___ Supplied information ___
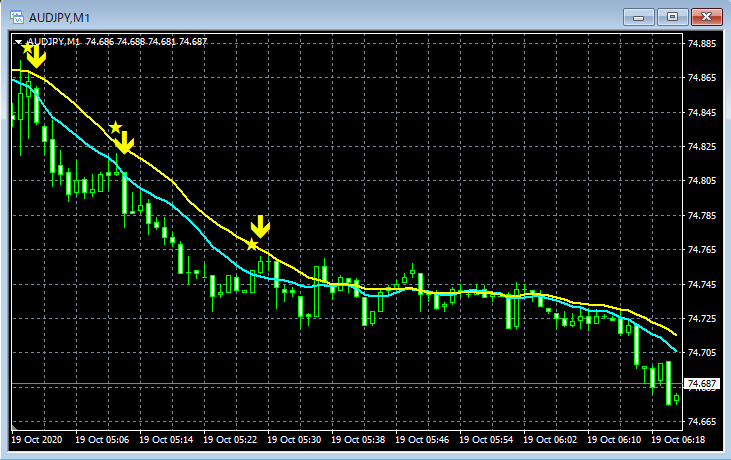
Task: Click the AUDJPY chart window icon
Action: [17, 17]
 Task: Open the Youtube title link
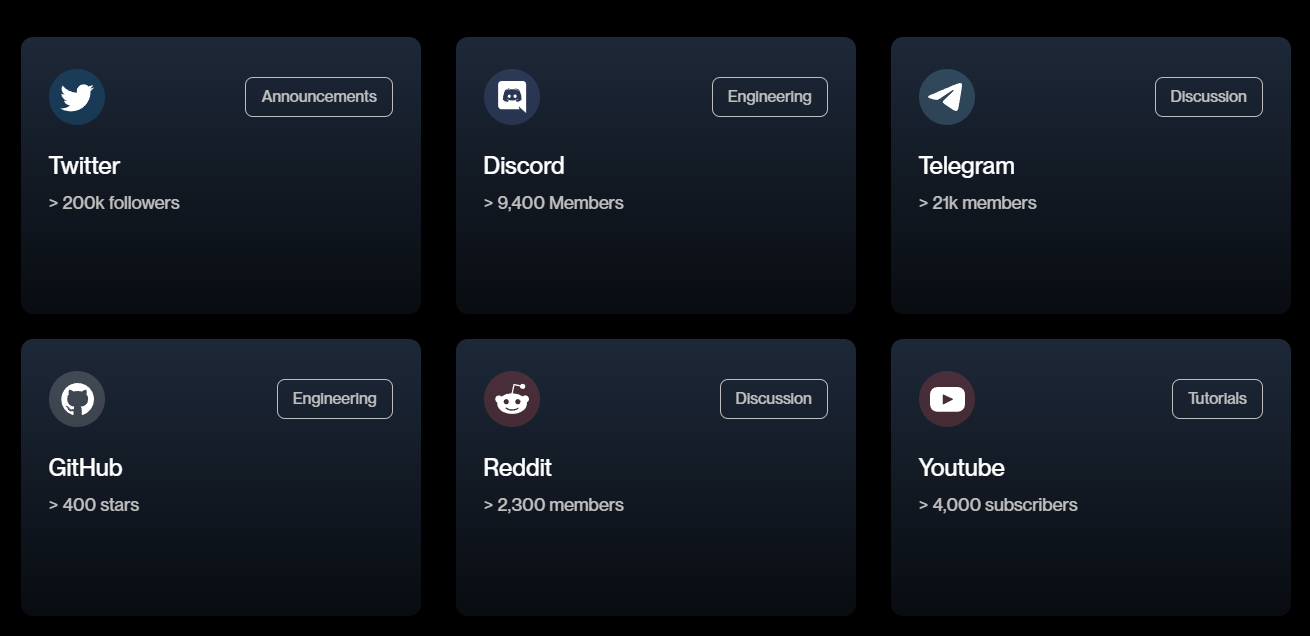pyautogui.click(x=962, y=468)
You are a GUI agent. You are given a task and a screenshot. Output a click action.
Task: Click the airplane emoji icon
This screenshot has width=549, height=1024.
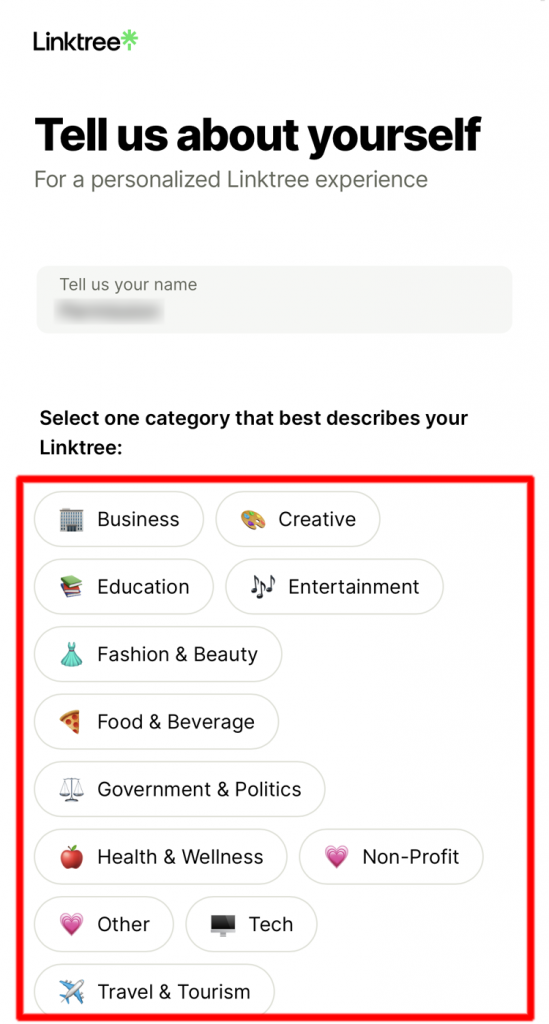[x=71, y=992]
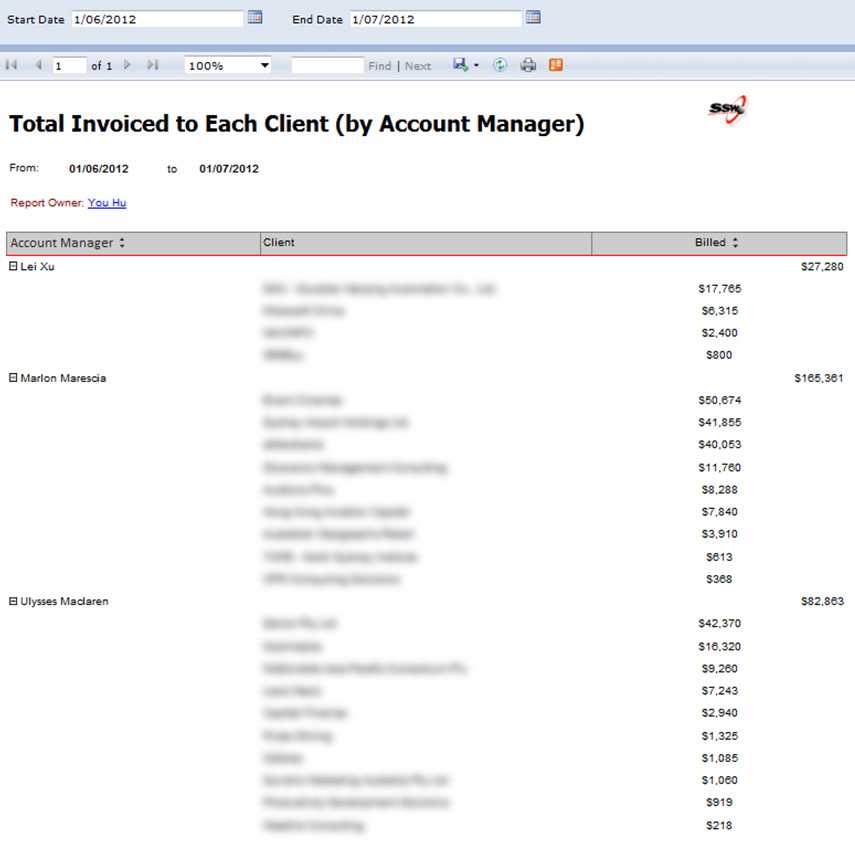855x851 pixels.
Task: Collapse the Marlon Marescia group
Action: [14, 378]
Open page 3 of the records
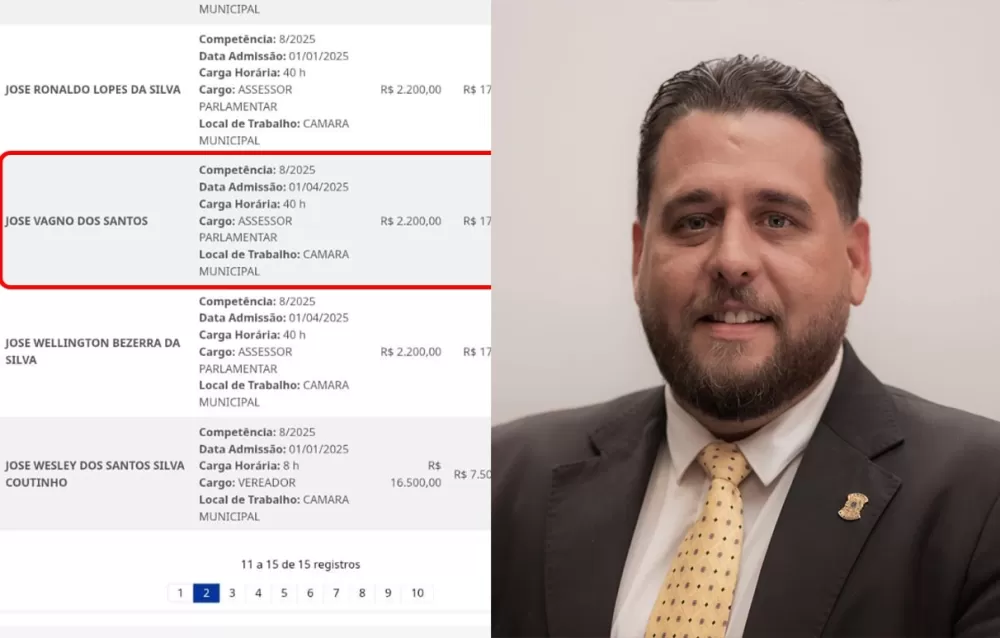This screenshot has width=1000, height=638. coord(232,593)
___
## Assigned task
Pictures are to be omitted from the copy. Reproduce exactly, and only, the lines from the one containing "Task: Open the Youtube title link" to the end of the listing above.

## Reply to the exercise
 Task: Open the Youtube title link
pyautogui.click(x=962, y=468)
You are a GUI agent. You are given a task and a screenshot. Output a click action.
Task: Click the airplane emoji icon
This screenshot has width=549, height=1024.
[x=71, y=992]
855x851 pixels.
Task: Collapse the Marlon Marescia group
Action: [14, 378]
Open page 3 of the records
This screenshot has width=1000, height=638. coord(232,593)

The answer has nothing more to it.